Congratulations. Seems to be a nice machine (no, I am definitevely no
hardware expert). And a broadband internet connection makes life so much
easier (we only have something like that for a bot more than a year
now). Both together are a good start to begin with Linux.


> May I download
> some-Linux-or-other, burn it on to a CD to use on my note book, _and_ on
> an elderly Windows XP computer?

As far as I know there are no countries where this might be forbidden
(North Korea, Iran?). Linux is open source (see Wikipedia for this or
other expressions, there you will find a lot of informations).

> Even if I can't use the same CD on both
> machines, I would like to try it on the notebook.

Well, I am here the "sysadmin" of four Linux pcs.

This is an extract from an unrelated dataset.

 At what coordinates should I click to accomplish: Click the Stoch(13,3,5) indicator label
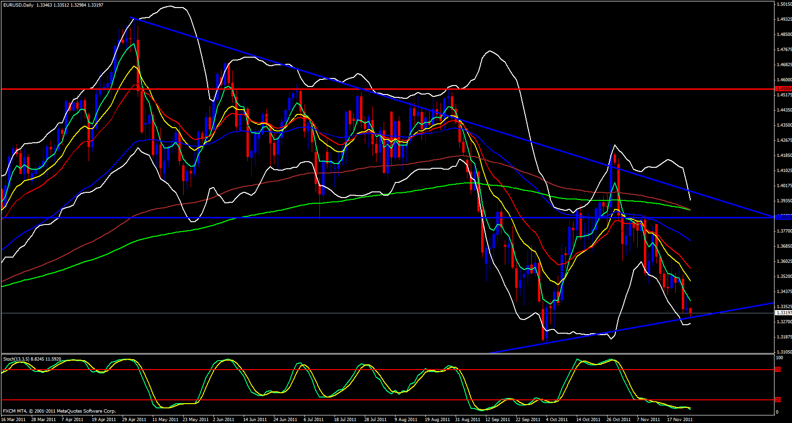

Two are 64bit pcs, one
is a 32bit pc which serves as fileserver and then we have this elder
32bit FSC Lifebook which I now have in the sleeping room to be used as
internet radio.

The 64bit pcs rund with Debian Wheezy 64bit (will soon be updated to
Debian testing 64bit), the fileserver runs with Debian Wheezy 32bit and
the laptop runs with AntiX which is a Debian testing derivate.


> I know nothing about
> Linux or computers in general, so recommendations of which Linux to
> download will be gratefully received.

It is ok if you have no idea yet of Linux. Most of us had no ideas of MS
Windows when we started with that (or of MS DOS such as me). You have
one big advantage: You do speak English, this is the lingua franca in
the computer world.

And you are not only interested - you also must be very brave. Otherwise
you would not have posted this question about the recommende
distribution here.

:-)

This question is of nearly religious meaning. If you have a look at
www.distrowatch.org you will see that they list a bit more than 300
different distributions. No easy choice indeed.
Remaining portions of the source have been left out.